Variations in cell surface topography and the moving of integrins to microvilli (20) may be interpreted as clustering. To avoid this misinterpretation, we analyzed our three-dimensional STORM images at the cell’s contact surface with the coverslip and found that the z-position distribution of integrin localizations has no difference between CF and WT monocytes, regardless of CCL2 stimulation (SI Appendix, Fig. S4A), suggesting there might be no change in the cell surface topography nor integrins moving to microvilli.

Taken together, our results demonstrate that CFTR-deficient monocytes have defects in β2 integrin clustering, which is a main contributor to the adhesion defect of monocytes under shear flow.

Limited CORO1A Recruitment to the Cell Membrane and Actin Cortex Formation in CFTR-Deficient Monocytes.

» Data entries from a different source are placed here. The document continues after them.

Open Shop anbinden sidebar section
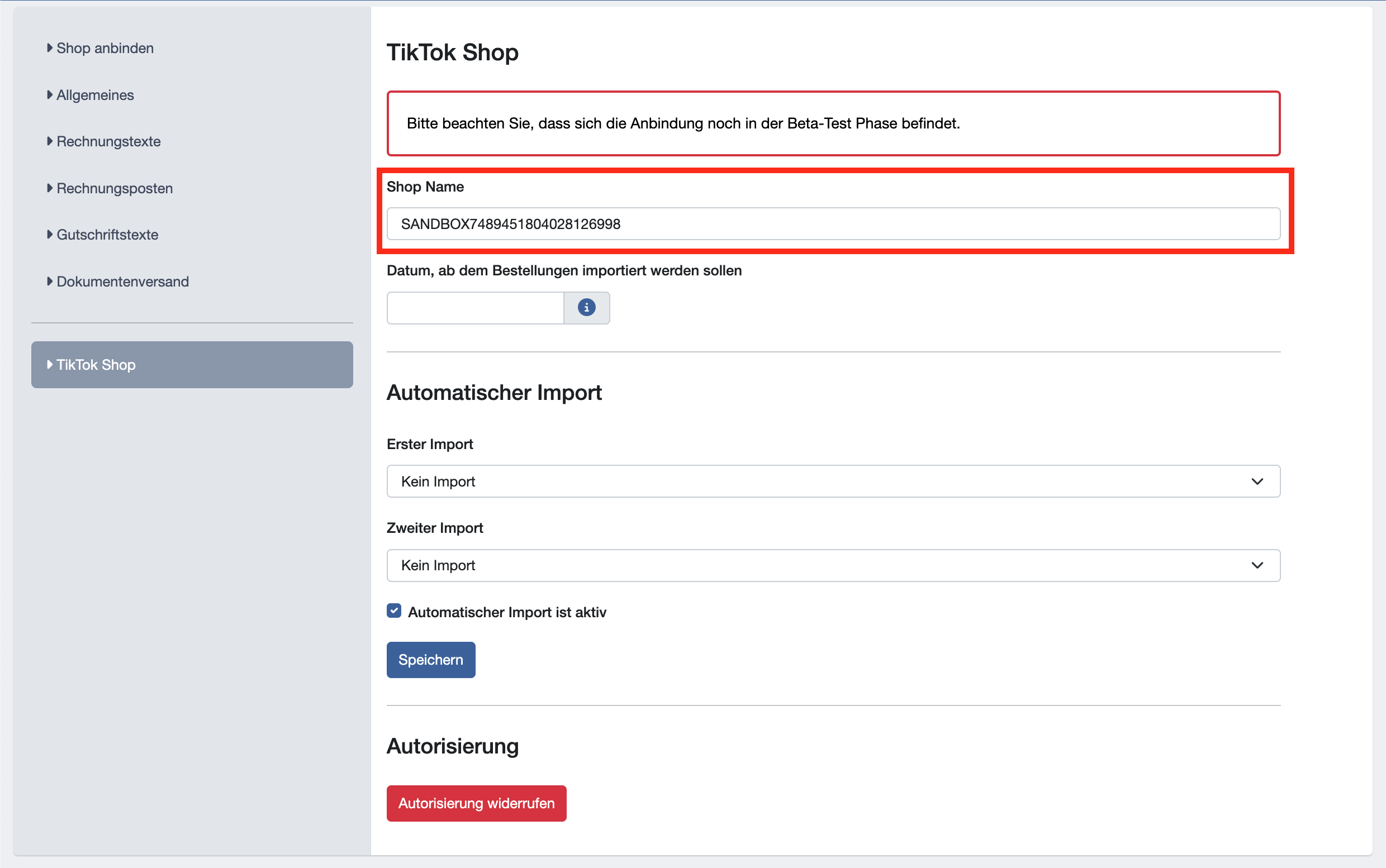1386x868 pixels. [x=105, y=48]

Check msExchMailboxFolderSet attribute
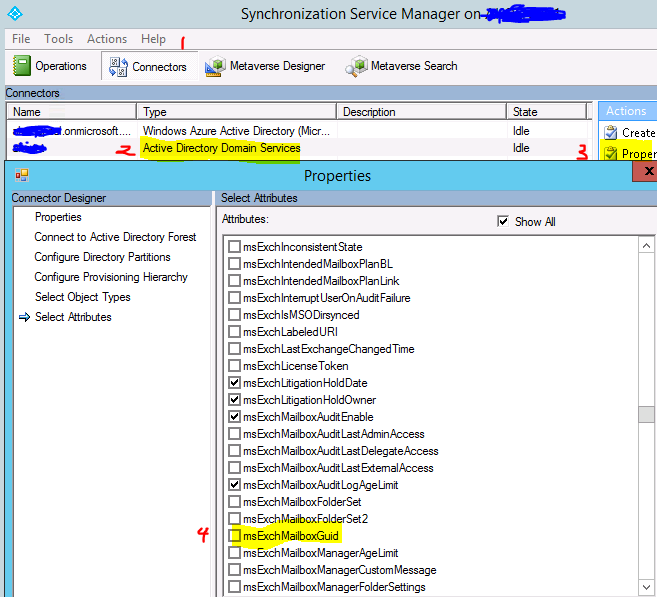pyautogui.click(x=234, y=502)
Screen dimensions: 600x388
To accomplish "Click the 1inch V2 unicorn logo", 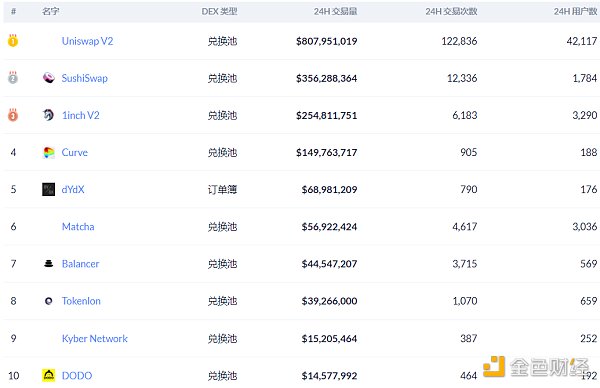I will pyautogui.click(x=49, y=115).
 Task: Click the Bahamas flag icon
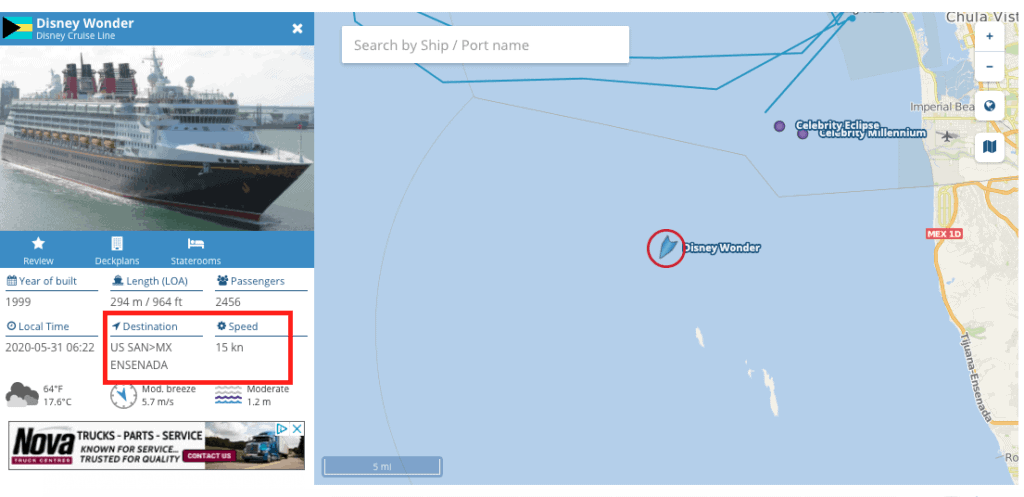coord(17,29)
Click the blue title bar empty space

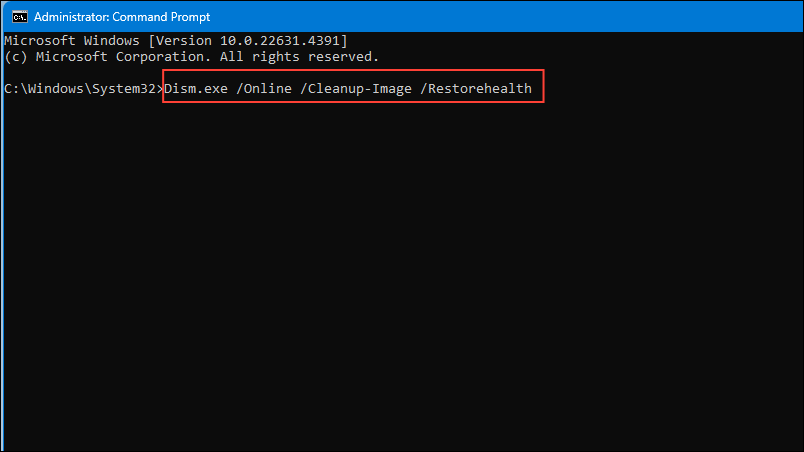507,16
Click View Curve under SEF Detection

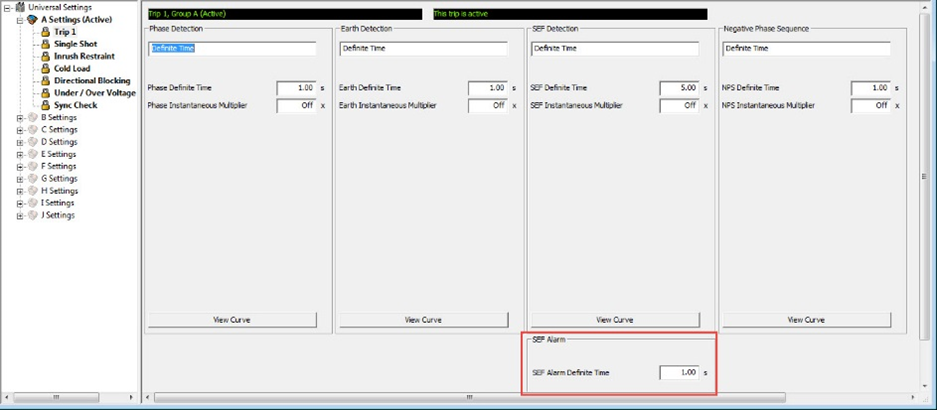click(615, 320)
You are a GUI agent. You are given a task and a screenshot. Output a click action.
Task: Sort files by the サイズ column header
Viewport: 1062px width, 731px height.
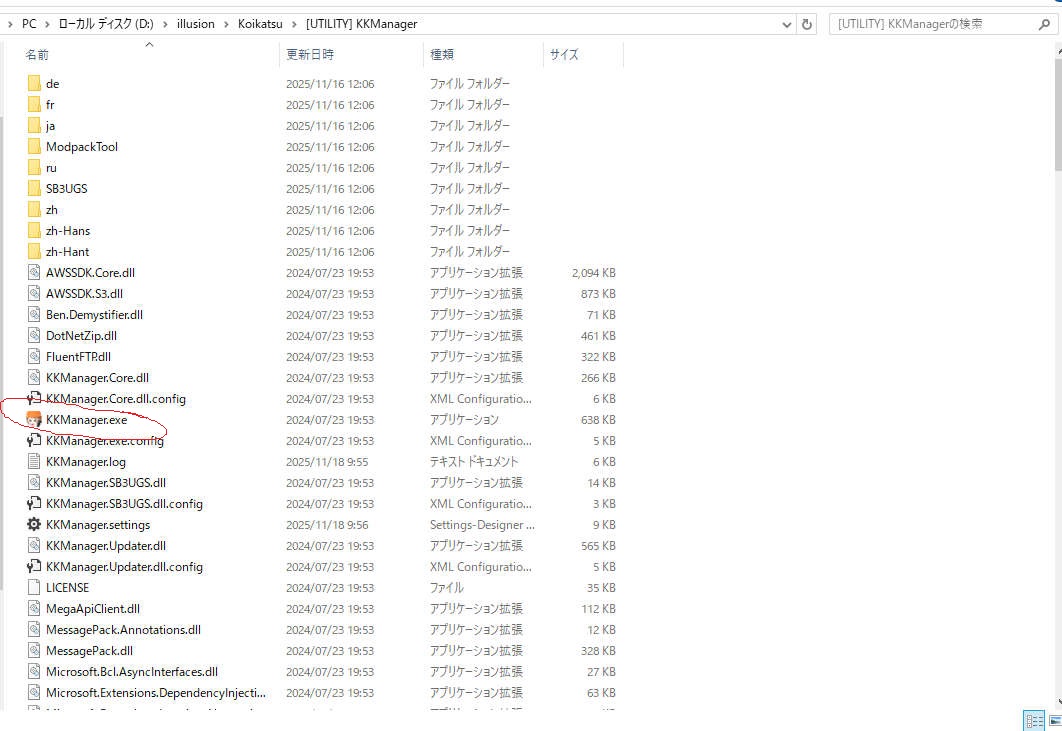(x=564, y=55)
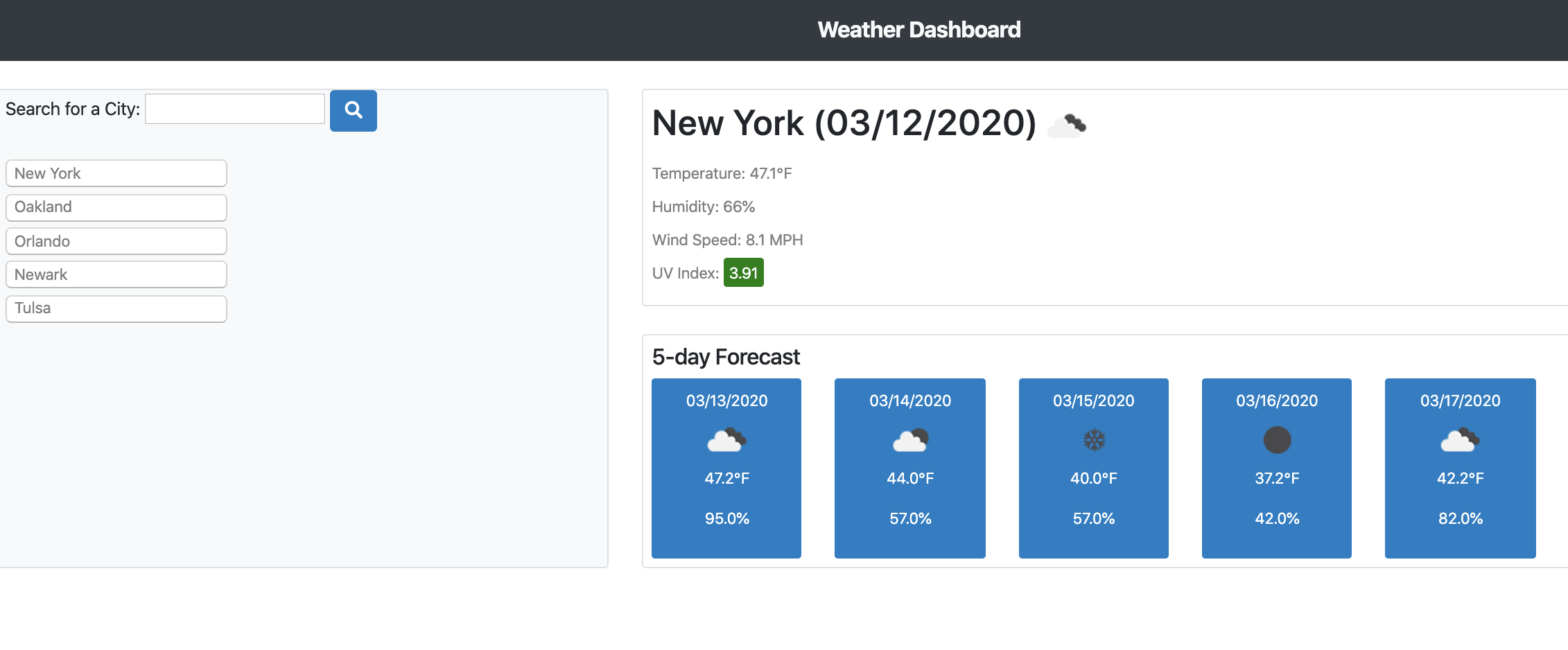1568x650 pixels.
Task: Click the Temperature reading for New York
Action: tap(722, 173)
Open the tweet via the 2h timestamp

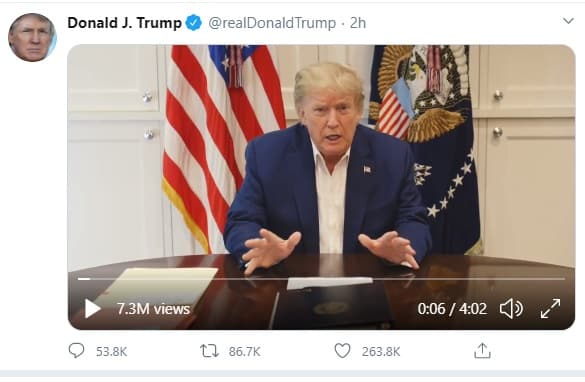pyautogui.click(x=358, y=23)
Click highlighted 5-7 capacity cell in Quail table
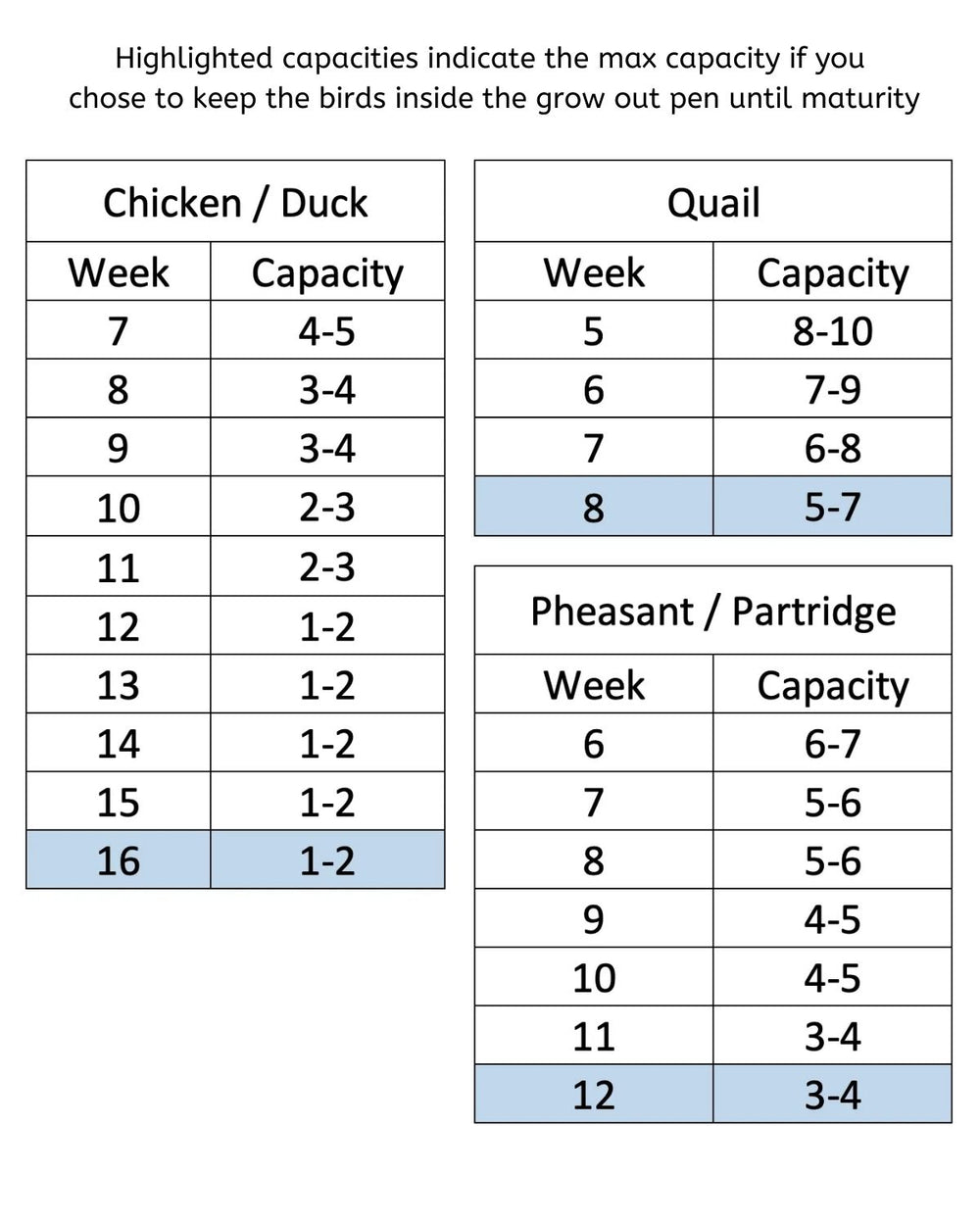The height and width of the screenshot is (1225, 980). pyautogui.click(x=832, y=507)
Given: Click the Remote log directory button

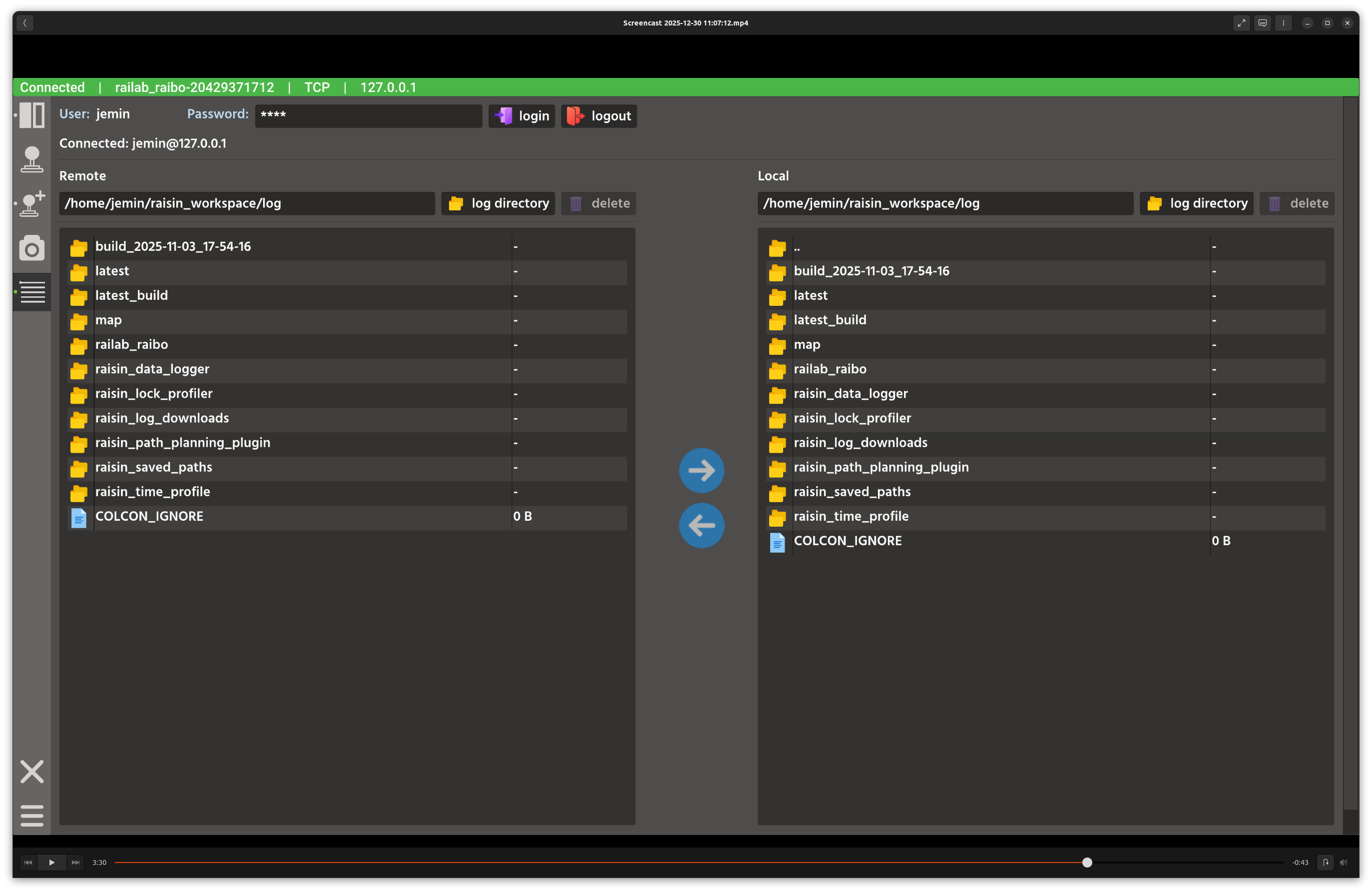Looking at the screenshot, I should click(498, 203).
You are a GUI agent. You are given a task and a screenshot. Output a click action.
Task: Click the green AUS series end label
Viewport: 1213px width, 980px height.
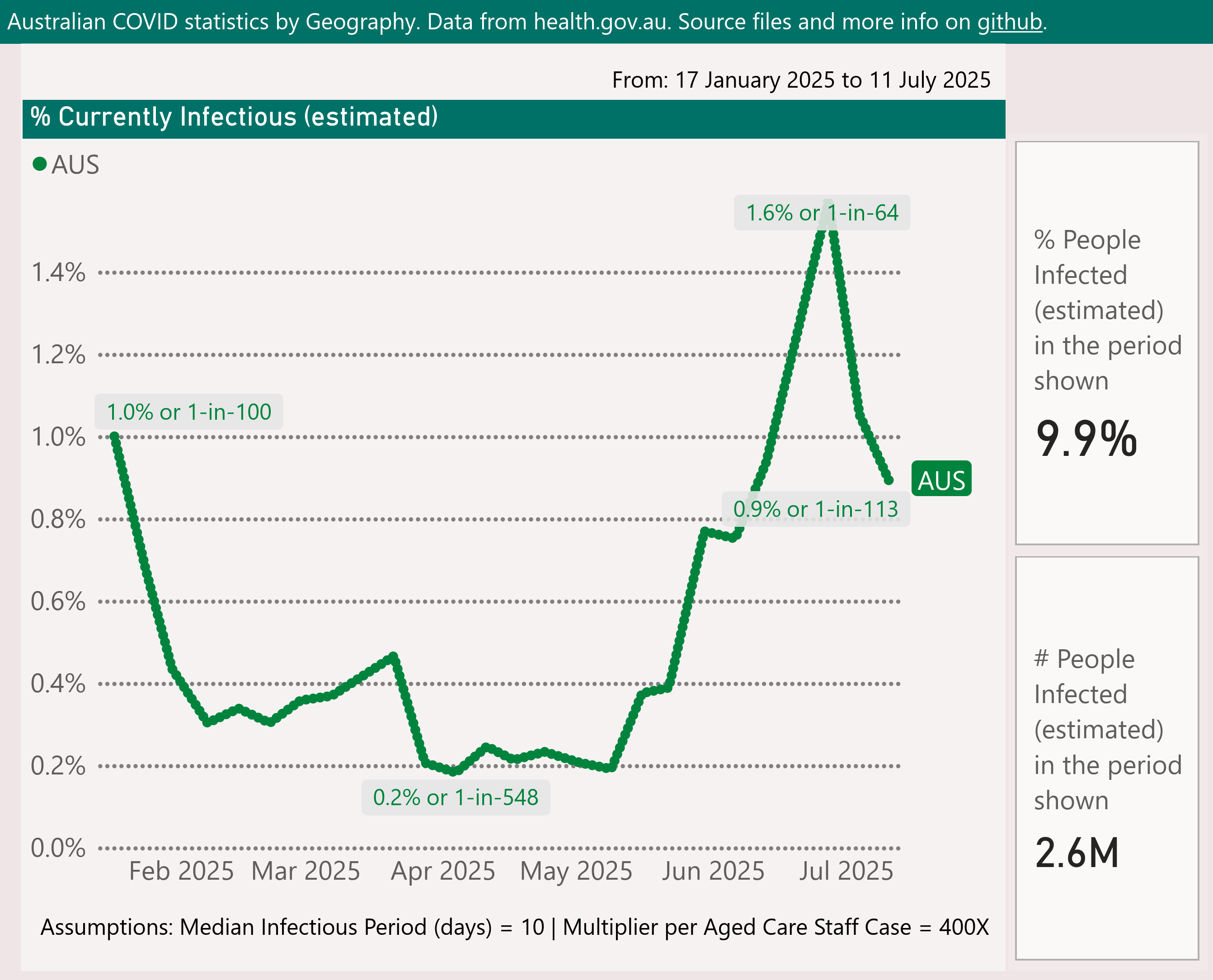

To further determine the potential molecular mechanism that contributes to the integrin clustering defect in CFTR-deficient monocytes, we examined CORO1A, an actin-binding protein that interacts with β2 integrins (54), hence directly contributing to neutrophil adhesion. Using deconvolution-boosted high-resolution epifluorescent imaging, we found that CCL2 stimulation induced the membrane recruitment of CORO1A in monocytes from WT mice (Fig. 4A), increasing membrane-located CORO1A from ~25 to ~33% (Fig. 4E). However, this effect was not observed in the monocytes of CF mice (Fig. 4 A and E). We also performed a radial analysis of the monocytes and confirmed the membrane recruitment of CORO1A in WT but not CF monocytes after CCL2 stimulation (Fig. 4I). Notably, the total expression of CORO1A was not altered in CF mouse monocytes as confirmed by both western blot (SI Appendix, Fig. S5 E and F) and flow cytometry (SI Appendix, Fig. S5G).

Fig. 4.

Fig. 4.

CFTR-deficient mouse and human blood monocytes have defects in CORO1A membrane recruitment and actin cortex formation. (AD) Representative epifluorescence transverse images of mouse (A and B) or human (C and D) monocytes stimulated by CCL2 (200 ng mL−1 for mouse and 100 ng mL−1 for human) or vehicle control showing CORO1A (A and C) or F-actin (phalloidin, B and D) localization. Mouse monocytes were isolated from WT or CF mouse bone marrow. Purified human blood monocytes were preincubated with 50 μM CFTR Inhibitor-172 (CF50) or vehicle control. Deconvolution was used to improve the resolution of epifluorescence images. Three representative images are shown in each group. (Scale bars are 5 μm.) (EH) Quantifications of the mouse (E and F) or human (G and H) monocyte epifluorescence transverse images showing the percentage of CORO1A (E and G) or F-actin (F and H) localized to the cell membrane. Boxplots (median, 25 to 75% range boxes, 0 to 100% range bars), n ≥ 28 cells from three individual experiments. ns, not significant (P > 0.05), *P < 0.05; **P < 0.01; ***P < 0.001; ****P < 0.0001 by the Mann–Whitney U test. (IL) Radial profile analysis of CORO1A (I and K) and phalloidin (J and L) in mouse (I and J) or human (K and L) monocytes. Mean ± SEM, n = 20 cells from three individual experiments.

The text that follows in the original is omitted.